Eine Person hält ein großes Pappschild mit der Aufschrift: "HASS MACHT HÄSSLICH". Das Schild wird bei einer Demonstration oder Kundgebung präsentiert und vermittelt eine starke Botschaft gegen Hass und für Menschlichkeit.
02.06
2026
06:50
Uhr

Sie dürfen sich wieder setzen

Ein Beitrag von Matthias Drodofsky

Es ist doch ein großes Auf und Ab in der Kirche. Wer öfter in Gottesdiensten oder kirchlichen Veranstaltungen ist, kennt das: Beim Evangelium steht man auf, beim Gemeindelied sitzt man wieder. Dann steht man wieder auf zum Vaterunser.

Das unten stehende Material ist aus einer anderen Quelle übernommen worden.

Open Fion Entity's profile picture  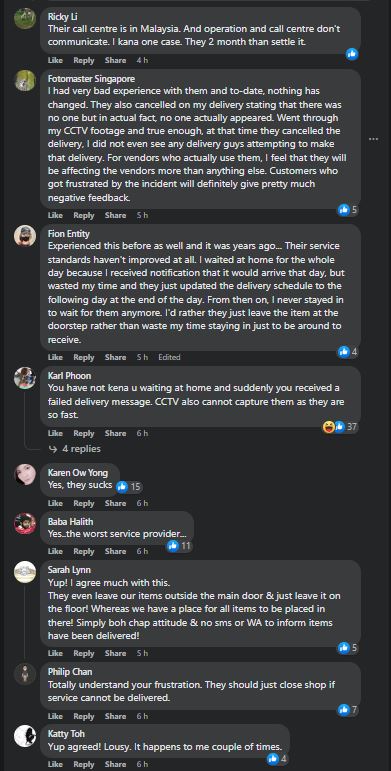tap(25, 236)
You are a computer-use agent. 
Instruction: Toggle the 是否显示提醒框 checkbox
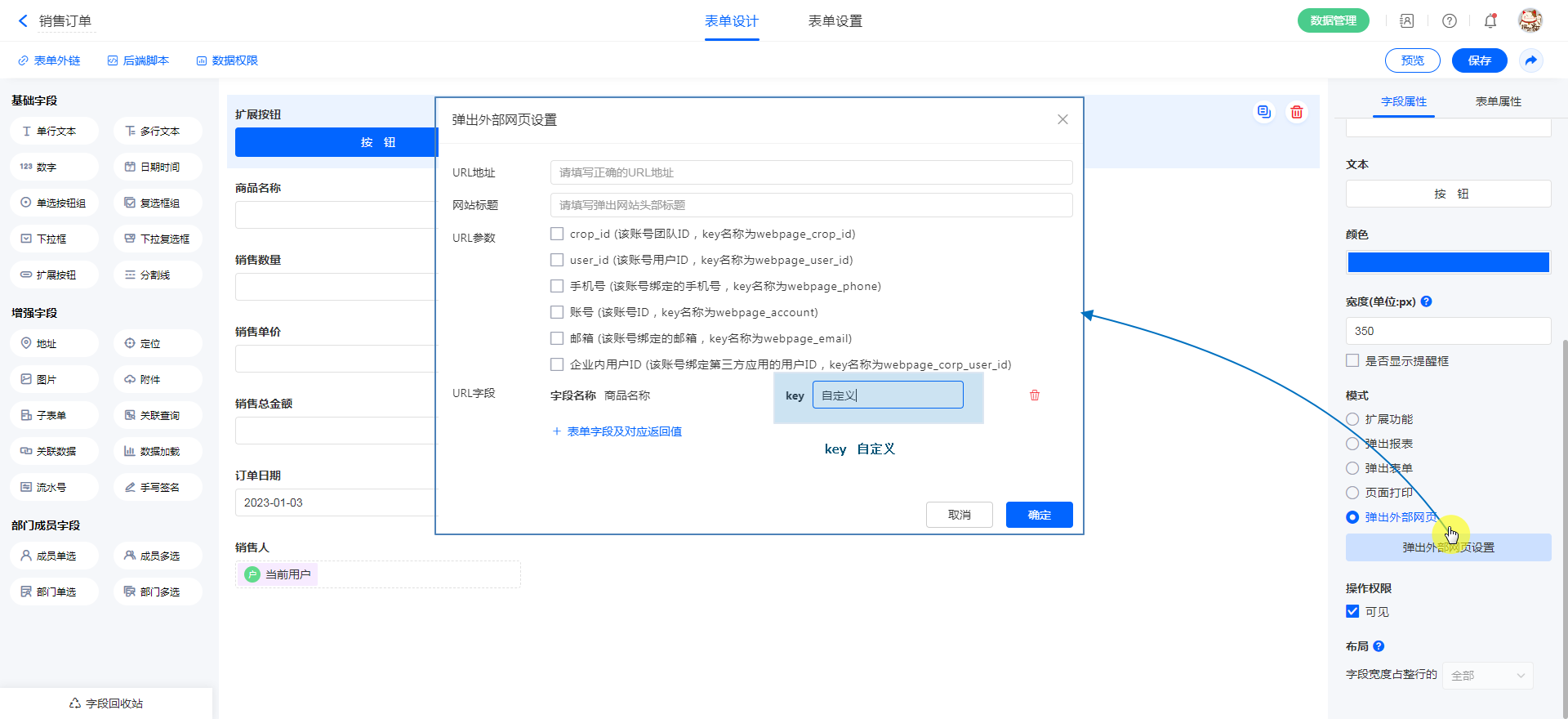(1352, 361)
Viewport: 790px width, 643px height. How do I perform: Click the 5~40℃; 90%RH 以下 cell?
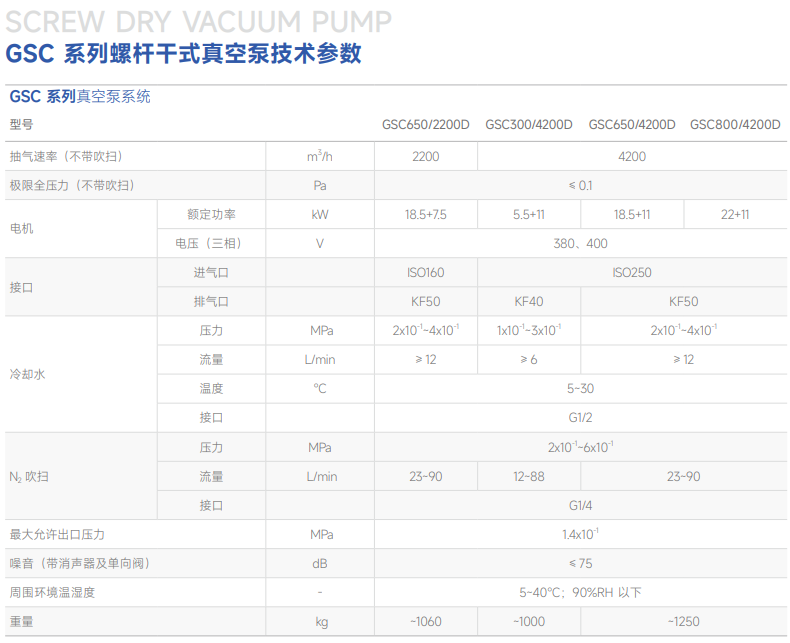click(x=580, y=593)
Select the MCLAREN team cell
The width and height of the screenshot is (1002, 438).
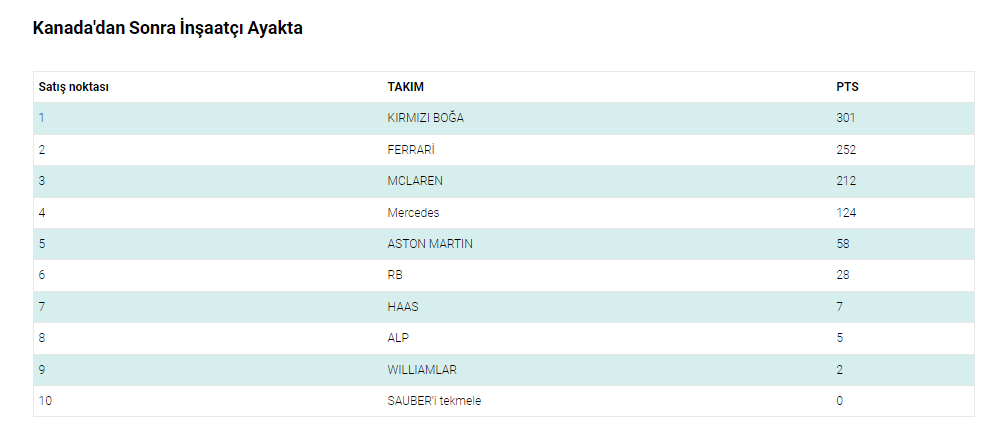415,181
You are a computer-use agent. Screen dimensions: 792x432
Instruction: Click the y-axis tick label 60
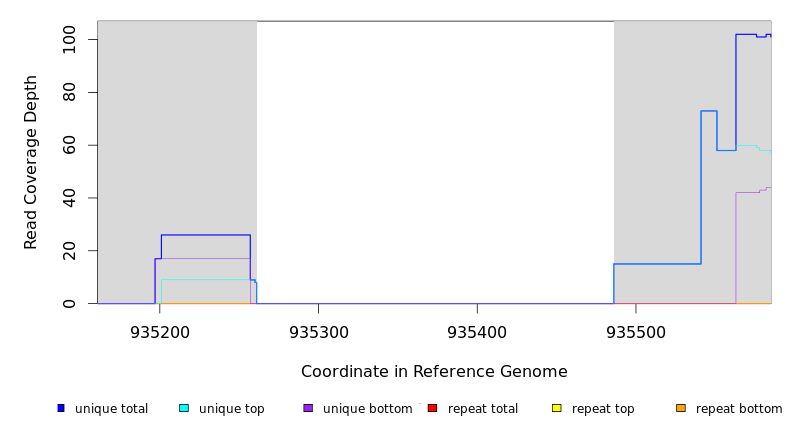[x=69, y=146]
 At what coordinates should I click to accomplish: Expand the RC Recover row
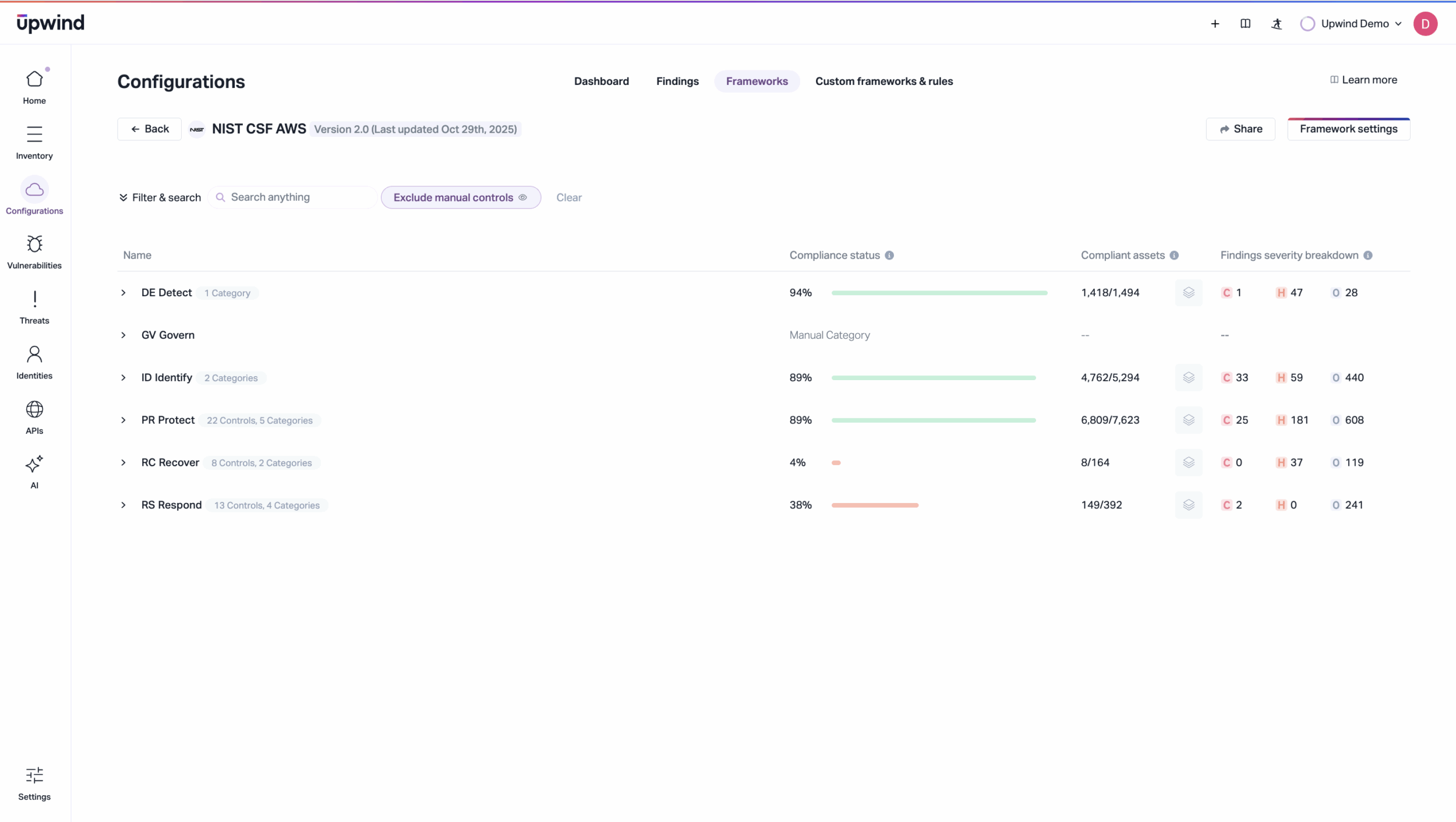coord(123,463)
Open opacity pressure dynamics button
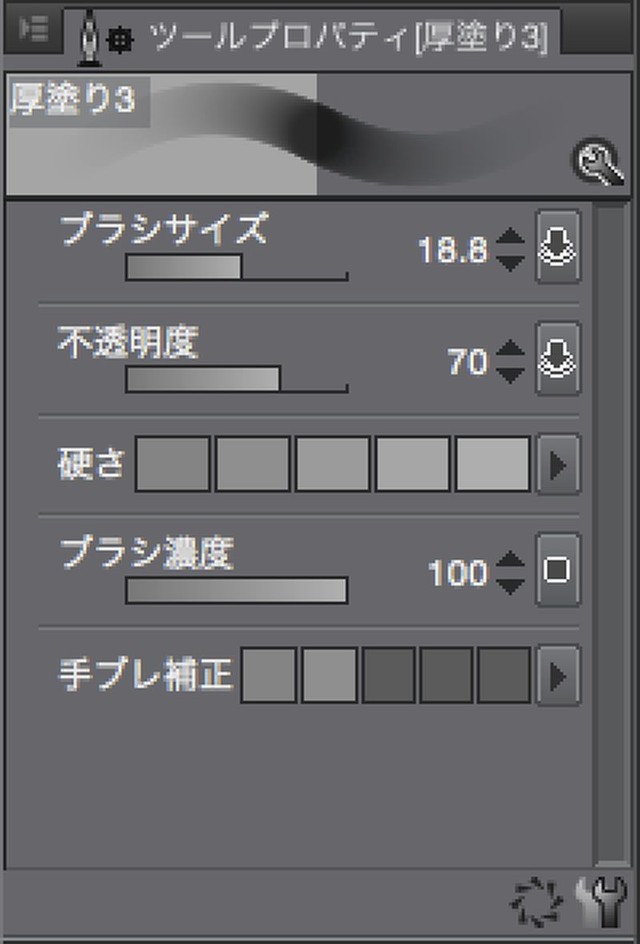The height and width of the screenshot is (944, 640). tap(558, 359)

Neulich war ich bei einer Veranstaltung, bei der genauso ein Moment der Verwirrung entstand. Einige standen schon, andere saßen noch. Manche schauten fragend nach vorn. Da sagte die Moderatorin einen schönen Satz ins Mikrofon „Sie dürfen sich wieder setzen“.

Ich hörte erst einmal etwas anderes. Nicht: wieder setzen. Sondern: widersetzen.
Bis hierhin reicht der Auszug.